------ Data listing

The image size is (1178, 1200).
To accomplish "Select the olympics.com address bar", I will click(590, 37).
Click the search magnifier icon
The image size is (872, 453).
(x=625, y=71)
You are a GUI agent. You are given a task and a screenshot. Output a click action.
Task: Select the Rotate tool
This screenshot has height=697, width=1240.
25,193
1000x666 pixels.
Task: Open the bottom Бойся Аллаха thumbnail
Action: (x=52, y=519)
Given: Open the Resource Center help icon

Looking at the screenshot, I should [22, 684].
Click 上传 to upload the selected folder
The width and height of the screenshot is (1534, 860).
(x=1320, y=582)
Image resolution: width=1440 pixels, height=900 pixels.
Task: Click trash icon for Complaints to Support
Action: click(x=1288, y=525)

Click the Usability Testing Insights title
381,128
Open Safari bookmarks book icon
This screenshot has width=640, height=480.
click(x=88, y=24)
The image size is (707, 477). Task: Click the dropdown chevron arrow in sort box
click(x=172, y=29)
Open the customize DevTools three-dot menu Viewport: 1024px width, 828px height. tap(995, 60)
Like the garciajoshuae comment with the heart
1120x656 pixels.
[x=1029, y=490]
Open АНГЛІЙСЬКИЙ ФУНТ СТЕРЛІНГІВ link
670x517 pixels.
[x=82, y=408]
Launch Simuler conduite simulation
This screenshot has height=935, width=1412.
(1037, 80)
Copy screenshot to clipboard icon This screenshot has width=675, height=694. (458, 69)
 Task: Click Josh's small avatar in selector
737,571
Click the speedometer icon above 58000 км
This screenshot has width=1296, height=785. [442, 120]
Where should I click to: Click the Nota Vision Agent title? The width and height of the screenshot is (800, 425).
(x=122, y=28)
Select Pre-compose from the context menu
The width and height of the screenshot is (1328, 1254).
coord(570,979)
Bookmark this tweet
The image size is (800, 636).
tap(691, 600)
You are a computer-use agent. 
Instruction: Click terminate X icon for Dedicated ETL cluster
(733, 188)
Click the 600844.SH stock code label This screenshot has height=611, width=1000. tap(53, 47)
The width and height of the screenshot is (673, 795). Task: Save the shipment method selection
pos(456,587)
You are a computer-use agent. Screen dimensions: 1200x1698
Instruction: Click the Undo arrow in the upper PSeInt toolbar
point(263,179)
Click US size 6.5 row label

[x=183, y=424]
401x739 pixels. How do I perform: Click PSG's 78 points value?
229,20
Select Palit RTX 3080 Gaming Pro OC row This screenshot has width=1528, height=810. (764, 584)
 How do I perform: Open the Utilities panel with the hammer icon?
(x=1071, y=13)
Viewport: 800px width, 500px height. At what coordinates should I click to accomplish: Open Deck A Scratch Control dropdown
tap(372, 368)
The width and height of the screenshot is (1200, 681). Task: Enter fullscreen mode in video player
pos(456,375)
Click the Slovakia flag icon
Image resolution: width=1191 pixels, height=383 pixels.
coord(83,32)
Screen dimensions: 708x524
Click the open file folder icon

------------

Problem requirements => Print the material once more, keeping every word as it is.

Final answer =>
The image size is (1178, 1200).
To accomplish "Select the olympics.com address bar", I will click(590, 37).
Click the search magnifier icon
The image size is (872, 453).
(x=625, y=71)
You are a GUI agent. You are given a task and a screenshot. Output a click action.
Task: Select the Rotate tool
This screenshot has height=697, width=1240.
25,193
1000x666 pixels.
Task: Open the bottom Бойся Аллаха thumbnail
Action: (x=52, y=519)
Given: Open the Resource Center help icon

Looking at the screenshot, I should [22, 684].
Click 上传 to upload the selected folder
The width and height of the screenshot is (1534, 860).
(x=1320, y=582)
Image resolution: width=1440 pixels, height=900 pixels.
Task: Click trash icon for Complaints to Support
Action: click(x=1288, y=525)

Click the Usability Testing Insights title
381,128
Open Safari bookmarks book icon
This screenshot has width=640, height=480.
click(x=88, y=24)
The image size is (707, 477). Task: Click the dropdown chevron arrow in sort box
click(x=172, y=29)
Open the customize DevTools three-dot menu Viewport: 1024px width, 828px height. tap(995, 60)
Like the garciajoshuae comment with the heart
1120x656 pixels.
[x=1029, y=490]
Open АНГЛІЙСЬКИЙ ФУНТ СТЕРЛІНГІВ link
670x517 pixels.
[x=82, y=408]
Launch Simuler conduite simulation
This screenshot has height=935, width=1412.
(1037, 80)
Copy screenshot to clipboard icon This screenshot has width=675, height=694. (458, 69)
 Task: Click Josh's small avatar in selector
737,571
Click the speedometer icon above 58000 км
This screenshot has width=1296, height=785. [442, 120]
Where should I click to: Click the Nota Vision Agent title? The width and height of the screenshot is (800, 425).
(x=122, y=28)
Select Pre-compose from the context menu
The width and height of the screenshot is (1328, 1254).
coord(570,979)
Bookmark this tweet
The image size is (800, 636).
tap(691, 600)
You are a computer-use agent. 
Instruction: Click terminate X icon for Dedicated ETL cluster
(733, 188)
Click the 600844.SH stock code label This screenshot has height=611, width=1000. tap(53, 47)
The width and height of the screenshot is (673, 795). Task: Save the shipment method selection
pos(456,587)
You are a computer-use agent. Screen dimensions: 1200x1698
Instruction: Click the Undo arrow in the upper PSeInt toolbar
point(263,179)
Click US size 6.5 row label

[x=183, y=424]
401x739 pixels. How do I perform: Click PSG's 78 points value?
229,20
Select Palit RTX 3080 Gaming Pro OC row This screenshot has width=1528, height=810. (764, 584)
 How do I perform: Open the Utilities panel with the hammer icon?
(x=1071, y=13)
Viewport: 800px width, 500px height. At what coordinates should I click to accomplish: Open Deck A Scratch Control dropdown
tap(372, 368)
The width and height of the screenshot is (1200, 681). Task: Enter fullscreen mode in video player
pos(456,375)
Click the Slovakia flag icon
Image resolution: width=1191 pixels, height=383 pixels.
coord(83,32)
Screen dimensions: 708x524
Click the open file folder icon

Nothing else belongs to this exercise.